• УСЛОВИЕ ЗАДАНИЯ
Ответьте на вопросы по отрывку о Чаадаеве.
1. В каком году и в каком городе Чаадаев вступил в тайную масонскую ложу?
2. Как назывался журнал, в котором печатались «Философические письма», и какая мера была к нему применена?
3. На каком кладбище похоронен Чаадаев?
##### ОТРЫВОК ДОКУМЕНТА
Литературные тайны Петербурга. Писатели, судьбы, книги - Владимир Викторович Малышев
Шрифт:
Интервал:
Закладка:
Добравшись из Петербурга до Лондона, Чаадаев поехал путешествовать по городам Франции, Швейцарии, Италии и Германии. Потом прибывает в Рим, но уже летом 1826 года возвращается на родину. В пограничном Брест-Литовске он был арестован и подвергнут тщательному обыску. Почему? Дело в том, что еще в 1814 году в Кракове Чаадаев вступил в тайную масонскую ложу, а в 1821 году – в Северное общество декабристов. Хотя из ложи он еще до возвращения в Россию вышел, а к делам декабристов относился весьма скептически и участия в их заговоре не принимал. Тем не менее, его имя было названо на допросах участников попытки переворота в декабре 1825 года. А потому по приказу Николая с него был снят подробнейший допрос и взята подписка о неучастии в любых тайных обществах. Криминала в его действиях установлено не было, и подозреваемый был с миром отпущен.
После всех этих неприятностей, Чаадаев поселяется в подмосковной деревне своей тетки, ни с кем не встречается, много пишет и читает. Но уже тогда над ним был установлен тайный полицейский надзор. Впрочем, скоро он объявляется в Москве.
«Философические письма»
Снова о нем заговорили вся Москва и Петербург после появления в печати его знаменитых «Философических писем», адресованных госпоже Е.Д.Пановой. А точнее, когда стала известна реакция на них императора, который в гневе начертал: «Прочитав статью, нахожу, что содержание оной – смесь дерзкой бессмыслицы, достойной умалишенного». Тут же на автора и всех причастных к скандальной публикации обрушились репрессии: Чаадаева вызвали к московскому полицмейстеру и объявили, что по распоряжению правительства он считается сумасшедшим. Автор был посажен под домашний арест и каждый день к нему являлся доктор для освидетельствования. Журнал «Телескоп», в котором печатались письма, был закрыт, а его редактор сослан, цензор, пропустивший статью, уволен. С самого Чаадаева надзор был снят только через год, но при условии, чтобы он «не смел ничего писать».
Между тем, нельзя не признать, что в царской России, которую потом стали называть «тюрьмой народов», по сравнении с диссидентами будущего, с ним поступил как нельзя мягко: не посадили в тюрьму, не отправили в ссылку, не лишили гражданства и не выслали за границу. Ни в какое сравнение не идет его участь, например, с судьбой Достоевского, которого за куда меньшую провинность чуть не повесили и отправили потом на каторгу. Чаадаев вскоре вообще начинает принимать участие в собраниях, появляться в салонах, где, как утверждали, изображал роль «пророка в своем отечестве». А.В. Якушкин писал о нем: «Он чрезвычайно экзальтирован и весь пропитан духом святости… Ежеминутно он закрывает себе лицо, выпрямляется, не слышит того, что ему говорят, а потом, как бы по вдохновению, начинает говорить». А Герцен изображал его так: «Десять лет стоял он сложа руки где-нибудь у колонны, у дерева на бульварах, в залах и театрах, в клубе и – воплощенным veto, живой протестацией смотрел на вихрь лиц, бессмысленно вертевшихся возле него, капризничал, делался странным, отчуждался от общества, не мог его покинуть…» Говорят, он думал о самоубийстве. Но умер от воспаления легких и был похоронен на Донском кладбище в Москве. Дела его материальные оказались в полном расстройстве.
##########
##### ИСХОДНЫЕ ДАННЫЕ
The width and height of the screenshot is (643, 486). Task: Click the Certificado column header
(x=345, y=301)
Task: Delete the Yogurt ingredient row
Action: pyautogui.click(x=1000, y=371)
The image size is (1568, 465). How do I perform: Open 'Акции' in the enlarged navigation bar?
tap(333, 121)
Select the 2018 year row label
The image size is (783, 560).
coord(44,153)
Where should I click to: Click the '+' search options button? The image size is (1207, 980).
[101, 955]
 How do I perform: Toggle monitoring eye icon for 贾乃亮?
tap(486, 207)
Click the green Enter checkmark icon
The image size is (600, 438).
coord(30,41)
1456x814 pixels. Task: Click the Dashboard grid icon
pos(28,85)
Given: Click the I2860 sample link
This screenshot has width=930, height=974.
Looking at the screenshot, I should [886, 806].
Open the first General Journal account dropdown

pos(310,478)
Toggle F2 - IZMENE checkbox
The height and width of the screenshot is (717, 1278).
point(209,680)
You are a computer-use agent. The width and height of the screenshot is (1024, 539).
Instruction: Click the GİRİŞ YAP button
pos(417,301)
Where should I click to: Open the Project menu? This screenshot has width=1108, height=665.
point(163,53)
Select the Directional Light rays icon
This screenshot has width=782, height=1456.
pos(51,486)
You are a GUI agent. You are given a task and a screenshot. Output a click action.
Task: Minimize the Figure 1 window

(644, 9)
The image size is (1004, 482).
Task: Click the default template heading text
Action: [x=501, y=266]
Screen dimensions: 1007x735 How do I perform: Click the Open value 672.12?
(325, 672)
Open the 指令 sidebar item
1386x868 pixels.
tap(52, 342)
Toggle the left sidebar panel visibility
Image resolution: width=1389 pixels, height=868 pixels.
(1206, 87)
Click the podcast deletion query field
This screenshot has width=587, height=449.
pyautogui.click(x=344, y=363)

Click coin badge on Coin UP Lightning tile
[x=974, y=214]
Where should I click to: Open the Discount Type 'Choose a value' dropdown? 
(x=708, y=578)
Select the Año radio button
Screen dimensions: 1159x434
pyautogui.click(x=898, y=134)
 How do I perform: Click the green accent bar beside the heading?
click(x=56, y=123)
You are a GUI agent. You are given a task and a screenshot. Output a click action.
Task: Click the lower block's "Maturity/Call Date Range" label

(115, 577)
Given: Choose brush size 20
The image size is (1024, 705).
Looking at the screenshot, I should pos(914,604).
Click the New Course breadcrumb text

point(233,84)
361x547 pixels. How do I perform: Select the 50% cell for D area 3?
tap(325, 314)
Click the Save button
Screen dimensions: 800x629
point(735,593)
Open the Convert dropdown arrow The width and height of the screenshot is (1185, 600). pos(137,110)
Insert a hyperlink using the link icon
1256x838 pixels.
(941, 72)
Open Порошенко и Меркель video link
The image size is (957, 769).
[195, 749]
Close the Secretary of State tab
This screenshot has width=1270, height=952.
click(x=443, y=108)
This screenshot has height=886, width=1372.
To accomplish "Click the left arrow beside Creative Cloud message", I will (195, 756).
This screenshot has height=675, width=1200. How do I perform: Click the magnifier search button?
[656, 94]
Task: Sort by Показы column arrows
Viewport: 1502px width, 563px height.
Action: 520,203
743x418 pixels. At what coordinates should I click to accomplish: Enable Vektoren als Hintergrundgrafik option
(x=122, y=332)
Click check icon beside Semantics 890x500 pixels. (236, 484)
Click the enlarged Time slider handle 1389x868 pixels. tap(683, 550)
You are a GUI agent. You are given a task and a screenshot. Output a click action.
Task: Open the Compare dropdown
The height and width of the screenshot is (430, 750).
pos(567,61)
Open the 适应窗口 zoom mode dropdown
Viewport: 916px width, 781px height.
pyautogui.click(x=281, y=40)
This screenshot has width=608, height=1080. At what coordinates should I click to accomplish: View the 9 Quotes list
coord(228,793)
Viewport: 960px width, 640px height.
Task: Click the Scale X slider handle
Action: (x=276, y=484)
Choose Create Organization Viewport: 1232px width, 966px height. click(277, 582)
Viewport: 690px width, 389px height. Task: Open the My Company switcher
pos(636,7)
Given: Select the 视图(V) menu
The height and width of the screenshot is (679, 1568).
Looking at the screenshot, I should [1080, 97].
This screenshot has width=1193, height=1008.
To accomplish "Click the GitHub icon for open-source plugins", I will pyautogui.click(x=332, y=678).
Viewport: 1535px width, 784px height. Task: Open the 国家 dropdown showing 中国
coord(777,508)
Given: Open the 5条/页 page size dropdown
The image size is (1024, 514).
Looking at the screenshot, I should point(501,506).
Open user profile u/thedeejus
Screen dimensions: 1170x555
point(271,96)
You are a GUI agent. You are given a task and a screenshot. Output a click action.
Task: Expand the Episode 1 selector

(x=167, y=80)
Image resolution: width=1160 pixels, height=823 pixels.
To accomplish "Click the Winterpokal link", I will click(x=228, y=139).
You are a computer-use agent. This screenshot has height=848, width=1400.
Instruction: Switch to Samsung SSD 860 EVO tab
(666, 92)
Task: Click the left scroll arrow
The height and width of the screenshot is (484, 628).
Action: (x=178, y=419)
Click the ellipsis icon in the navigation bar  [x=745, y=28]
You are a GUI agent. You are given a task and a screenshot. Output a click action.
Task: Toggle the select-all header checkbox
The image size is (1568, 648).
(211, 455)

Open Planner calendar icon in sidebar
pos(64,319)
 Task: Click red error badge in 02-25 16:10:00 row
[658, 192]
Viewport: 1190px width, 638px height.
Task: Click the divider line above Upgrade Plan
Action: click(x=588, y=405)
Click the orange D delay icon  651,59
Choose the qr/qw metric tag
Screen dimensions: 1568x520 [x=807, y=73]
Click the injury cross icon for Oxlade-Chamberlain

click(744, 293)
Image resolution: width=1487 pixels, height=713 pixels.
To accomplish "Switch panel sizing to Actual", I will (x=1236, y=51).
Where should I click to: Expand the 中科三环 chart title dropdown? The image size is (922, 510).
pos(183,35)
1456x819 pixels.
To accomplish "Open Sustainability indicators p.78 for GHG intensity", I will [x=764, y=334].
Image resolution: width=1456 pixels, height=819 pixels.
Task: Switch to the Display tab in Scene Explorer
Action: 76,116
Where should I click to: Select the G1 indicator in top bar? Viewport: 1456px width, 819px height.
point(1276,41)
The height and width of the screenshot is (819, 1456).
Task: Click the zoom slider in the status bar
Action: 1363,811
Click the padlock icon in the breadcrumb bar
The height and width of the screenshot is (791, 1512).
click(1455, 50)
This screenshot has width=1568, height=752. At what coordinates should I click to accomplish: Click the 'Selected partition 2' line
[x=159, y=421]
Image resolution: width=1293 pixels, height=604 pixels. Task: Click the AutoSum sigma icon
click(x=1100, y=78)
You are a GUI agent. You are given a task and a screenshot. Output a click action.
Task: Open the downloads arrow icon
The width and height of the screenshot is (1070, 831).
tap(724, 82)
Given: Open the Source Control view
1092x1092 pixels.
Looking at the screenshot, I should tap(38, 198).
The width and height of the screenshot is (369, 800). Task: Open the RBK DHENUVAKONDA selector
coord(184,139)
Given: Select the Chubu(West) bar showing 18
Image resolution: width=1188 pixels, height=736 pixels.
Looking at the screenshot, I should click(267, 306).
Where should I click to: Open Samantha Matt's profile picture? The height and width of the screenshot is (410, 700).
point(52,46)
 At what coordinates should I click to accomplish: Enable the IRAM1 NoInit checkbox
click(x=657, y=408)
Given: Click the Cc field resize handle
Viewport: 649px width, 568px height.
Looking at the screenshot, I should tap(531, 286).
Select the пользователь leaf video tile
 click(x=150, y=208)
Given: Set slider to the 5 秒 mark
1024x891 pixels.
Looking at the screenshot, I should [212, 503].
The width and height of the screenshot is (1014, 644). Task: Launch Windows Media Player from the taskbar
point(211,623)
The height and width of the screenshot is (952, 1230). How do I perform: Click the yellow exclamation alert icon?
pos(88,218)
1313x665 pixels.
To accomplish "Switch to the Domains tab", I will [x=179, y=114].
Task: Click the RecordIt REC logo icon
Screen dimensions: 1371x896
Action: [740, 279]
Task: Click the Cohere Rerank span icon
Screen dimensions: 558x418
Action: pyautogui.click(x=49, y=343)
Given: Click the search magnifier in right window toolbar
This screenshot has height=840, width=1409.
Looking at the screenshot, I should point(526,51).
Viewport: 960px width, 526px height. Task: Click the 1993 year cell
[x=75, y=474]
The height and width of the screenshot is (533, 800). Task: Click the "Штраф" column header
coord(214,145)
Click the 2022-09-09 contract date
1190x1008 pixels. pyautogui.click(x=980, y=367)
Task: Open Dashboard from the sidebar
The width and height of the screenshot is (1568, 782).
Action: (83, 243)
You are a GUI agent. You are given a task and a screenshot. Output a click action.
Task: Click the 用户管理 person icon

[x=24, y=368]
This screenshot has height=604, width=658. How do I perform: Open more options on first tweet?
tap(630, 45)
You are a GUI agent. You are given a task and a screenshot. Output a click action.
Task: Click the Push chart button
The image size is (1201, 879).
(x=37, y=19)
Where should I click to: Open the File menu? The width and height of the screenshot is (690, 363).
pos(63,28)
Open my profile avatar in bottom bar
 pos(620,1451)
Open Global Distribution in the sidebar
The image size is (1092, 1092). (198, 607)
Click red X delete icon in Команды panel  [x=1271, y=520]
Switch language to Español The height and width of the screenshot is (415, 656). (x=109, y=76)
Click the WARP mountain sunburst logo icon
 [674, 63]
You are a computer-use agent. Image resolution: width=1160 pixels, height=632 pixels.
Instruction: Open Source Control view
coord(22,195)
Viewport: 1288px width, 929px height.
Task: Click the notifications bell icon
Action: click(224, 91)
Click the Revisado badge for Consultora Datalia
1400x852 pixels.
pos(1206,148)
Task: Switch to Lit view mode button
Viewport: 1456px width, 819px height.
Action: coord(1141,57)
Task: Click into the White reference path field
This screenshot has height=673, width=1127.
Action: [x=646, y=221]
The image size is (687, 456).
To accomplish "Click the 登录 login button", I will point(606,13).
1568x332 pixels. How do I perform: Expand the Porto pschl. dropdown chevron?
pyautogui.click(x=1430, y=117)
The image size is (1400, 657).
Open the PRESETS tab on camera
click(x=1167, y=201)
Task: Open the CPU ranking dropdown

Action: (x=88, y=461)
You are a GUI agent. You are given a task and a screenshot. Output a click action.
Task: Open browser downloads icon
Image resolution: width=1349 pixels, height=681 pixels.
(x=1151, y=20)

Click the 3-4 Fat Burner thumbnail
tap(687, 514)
##########
• ПОЛНЫЙ ОТВЕТ
1. В 1814 году, в Кракове.
2. Журнал «Телескоп»; он был закрыт.
3. На Донском кладбище в Москве.